It was 1991 and I was in my first year of university. All the girls were doing it - at least, some of all the girls - so a friend and I said we'd have a go. I lasted about ten minutes, I think, between the vast gym full of people who knew the steps gyrating away in time with the crazy-fit lycra-ed instructor, and the balcony full of male students whose lunchtime entertainment was to go and watch the scantily-clad girls bounce up and down. "I'm not going to be a piece of meat in your between-lectures porn fantasy," I said, as a good feminist; "and also, I don't like getting sweaty and I don't want to have to bring extra clothes to college every day, and I certainly don't want to shower in the sports centre, and it's too long a walk from the Arts block, and it looks haaaard."
So that was that. Until this morning, when I participated in an Ultimate Groove Workout - which turned out to be, as far as I'm concerned, thinly disguised aerobics to music. (Didn't aerobics always have music? But somehow this is different. Maybe the music is more intrinsic to the movement here.)

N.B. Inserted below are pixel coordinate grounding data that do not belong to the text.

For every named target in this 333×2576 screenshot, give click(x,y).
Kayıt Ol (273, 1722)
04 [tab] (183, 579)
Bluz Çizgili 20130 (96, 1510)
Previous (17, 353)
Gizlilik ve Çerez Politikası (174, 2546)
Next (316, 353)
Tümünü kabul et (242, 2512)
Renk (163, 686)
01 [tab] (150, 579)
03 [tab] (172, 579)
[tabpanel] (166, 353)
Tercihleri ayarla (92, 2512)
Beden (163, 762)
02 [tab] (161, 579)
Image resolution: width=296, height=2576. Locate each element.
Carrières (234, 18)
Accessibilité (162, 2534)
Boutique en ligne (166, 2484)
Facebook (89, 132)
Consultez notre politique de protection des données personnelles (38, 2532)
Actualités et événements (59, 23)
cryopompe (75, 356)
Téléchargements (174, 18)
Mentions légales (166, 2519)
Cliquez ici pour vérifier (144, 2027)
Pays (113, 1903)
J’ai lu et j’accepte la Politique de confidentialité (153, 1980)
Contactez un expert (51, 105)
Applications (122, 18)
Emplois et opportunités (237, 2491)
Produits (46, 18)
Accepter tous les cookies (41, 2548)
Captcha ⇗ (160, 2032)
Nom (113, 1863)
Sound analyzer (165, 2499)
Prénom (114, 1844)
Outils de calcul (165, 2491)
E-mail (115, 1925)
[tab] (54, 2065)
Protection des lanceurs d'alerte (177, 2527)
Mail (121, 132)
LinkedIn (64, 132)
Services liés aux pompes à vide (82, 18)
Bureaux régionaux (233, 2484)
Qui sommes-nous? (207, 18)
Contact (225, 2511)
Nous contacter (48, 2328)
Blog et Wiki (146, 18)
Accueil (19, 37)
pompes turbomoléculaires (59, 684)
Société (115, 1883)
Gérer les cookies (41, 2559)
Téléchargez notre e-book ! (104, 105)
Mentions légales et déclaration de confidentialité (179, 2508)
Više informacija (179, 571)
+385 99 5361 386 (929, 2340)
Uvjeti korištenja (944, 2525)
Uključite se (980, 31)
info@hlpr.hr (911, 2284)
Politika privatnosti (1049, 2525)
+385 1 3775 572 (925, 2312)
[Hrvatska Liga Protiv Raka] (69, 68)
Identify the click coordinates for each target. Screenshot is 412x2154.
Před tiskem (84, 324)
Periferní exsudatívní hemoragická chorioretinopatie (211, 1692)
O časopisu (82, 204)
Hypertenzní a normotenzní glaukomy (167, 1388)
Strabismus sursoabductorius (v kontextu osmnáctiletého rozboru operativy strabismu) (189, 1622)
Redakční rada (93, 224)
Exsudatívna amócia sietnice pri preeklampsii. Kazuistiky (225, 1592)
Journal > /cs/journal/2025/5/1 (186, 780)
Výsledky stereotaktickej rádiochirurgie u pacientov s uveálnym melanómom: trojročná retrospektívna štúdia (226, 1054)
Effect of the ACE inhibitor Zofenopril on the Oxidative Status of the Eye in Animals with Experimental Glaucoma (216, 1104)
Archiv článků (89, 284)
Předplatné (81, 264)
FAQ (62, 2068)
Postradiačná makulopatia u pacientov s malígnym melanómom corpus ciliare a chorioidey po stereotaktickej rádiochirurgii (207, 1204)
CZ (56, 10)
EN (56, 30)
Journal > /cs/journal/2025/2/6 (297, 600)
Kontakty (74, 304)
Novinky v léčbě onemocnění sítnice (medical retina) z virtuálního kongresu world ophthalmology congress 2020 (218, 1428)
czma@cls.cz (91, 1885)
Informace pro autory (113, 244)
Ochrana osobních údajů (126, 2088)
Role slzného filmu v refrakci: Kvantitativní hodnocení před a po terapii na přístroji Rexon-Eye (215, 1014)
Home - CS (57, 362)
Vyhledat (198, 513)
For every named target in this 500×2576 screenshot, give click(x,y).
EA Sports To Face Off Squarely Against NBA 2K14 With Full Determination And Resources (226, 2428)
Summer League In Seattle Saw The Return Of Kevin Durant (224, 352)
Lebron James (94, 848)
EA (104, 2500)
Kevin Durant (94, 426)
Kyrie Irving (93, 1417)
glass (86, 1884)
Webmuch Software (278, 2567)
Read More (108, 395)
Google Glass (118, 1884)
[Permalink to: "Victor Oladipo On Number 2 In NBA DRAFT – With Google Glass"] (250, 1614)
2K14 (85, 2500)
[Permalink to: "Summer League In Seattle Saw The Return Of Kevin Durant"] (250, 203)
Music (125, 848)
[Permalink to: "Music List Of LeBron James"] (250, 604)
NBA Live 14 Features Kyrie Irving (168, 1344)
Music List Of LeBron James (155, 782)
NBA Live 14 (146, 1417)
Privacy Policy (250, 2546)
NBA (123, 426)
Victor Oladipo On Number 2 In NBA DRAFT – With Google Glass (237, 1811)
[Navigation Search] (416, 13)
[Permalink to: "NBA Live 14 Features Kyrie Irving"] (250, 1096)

I had thought that my two or three years of ballroom and Latin dance would help me out, but it seemed not. Apparently, I'm incapable of moving my arms and my legs at the same time. You'd think I'd have noticed that before now, but it seems that over the years my body has become skilled at hiding this tiny handicap. Dancing with a partner, my arms were almost always engaged in leaning against the other person; it turns out that when you take this person away and ask me to make prescribed motions with my arms while stepping steps apace with my legs, my brain goes into its math zone: that fuzzy place where all of me decides to go on hiatus until someone asks an easier question. Or in this case, until the music slows and something relatively simple happens, like standing still or maybe lying down and closing my eyes.
Even when everyone was clapping their hands nonchalantly above their heads while skipping lightly from one step to the next, I was the one clapping out of time. Decades of my life dedicated to weekly choir practices, years of recorder and piano and clarinet lessons, many many nights spent shaking my booty on the dancefloor, and I couldn't even clap in the right place. Sigh.
The good news is that I can only get better. Surely.